TASK INSTRUCTIONS>
(A) Reproduce a passage from the manure expo announcement, beginning at the words "Learn more at" and stopping after the words "crop production resource.".
(B) Answer these questions using the manure expo announcement:
(i) At which agricultural center will the expo be held?
(ii) How many land-grant universities spearheaded the event?
(iii) Which association is named among the additional sponsors?

EXCERPTED TEXT>
+--

The Great Lakes Manure Handling Expo will take place July 9 at the
Molly Caren Agricultural Center (home of Farm Science Review) in
London, Ohio.

Learn more at the Great Lakes Manure Handling Expo July 9

LONDON, Ohio – Manure application may be an option for growers looking
for alternatives to high-priced commercial fertilizers, and an event
spearheaded by five land-grant universities in July will cover the
economics and management of manure as a crop production resource.


The Great Lakes Manure Handling Expo will take place July 9 at the
Molly Caren Agricultural Center (home of Farm Science Review) in
London, Ohio. The expo is sponsored by Ohio State University Extension,
the Ohio Agricultural Research and Development Center, Michigan State
University, Purdue University, Penn State University and Cornell
University. Additional sponsors include Ohio Composting and Manure
Management and the Midwest Professional Nutrient Applicators
Association.

+--

DATA SECTION>
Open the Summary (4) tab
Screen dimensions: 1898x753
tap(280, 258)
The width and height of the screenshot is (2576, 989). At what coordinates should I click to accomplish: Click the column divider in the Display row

+--

EXPECTED RESPONSES>
(A)
Learn more at the Great Lakes Manure Handling Expo July 9

LONDON, Ohio – Manure application may be an option for growers looking
for alternatives to high-priced commercial fertilizers, and an event
spearheaded by five land-grant universities in July will cover the
economics and management of manure as a crop production resource.

(B)
(i) The Molly Caren Agricultural Center (home of Farm Science Review) in London, Ohio.
(ii) Five.
(iii) The Midwest Professional Nutrient Applicators Association.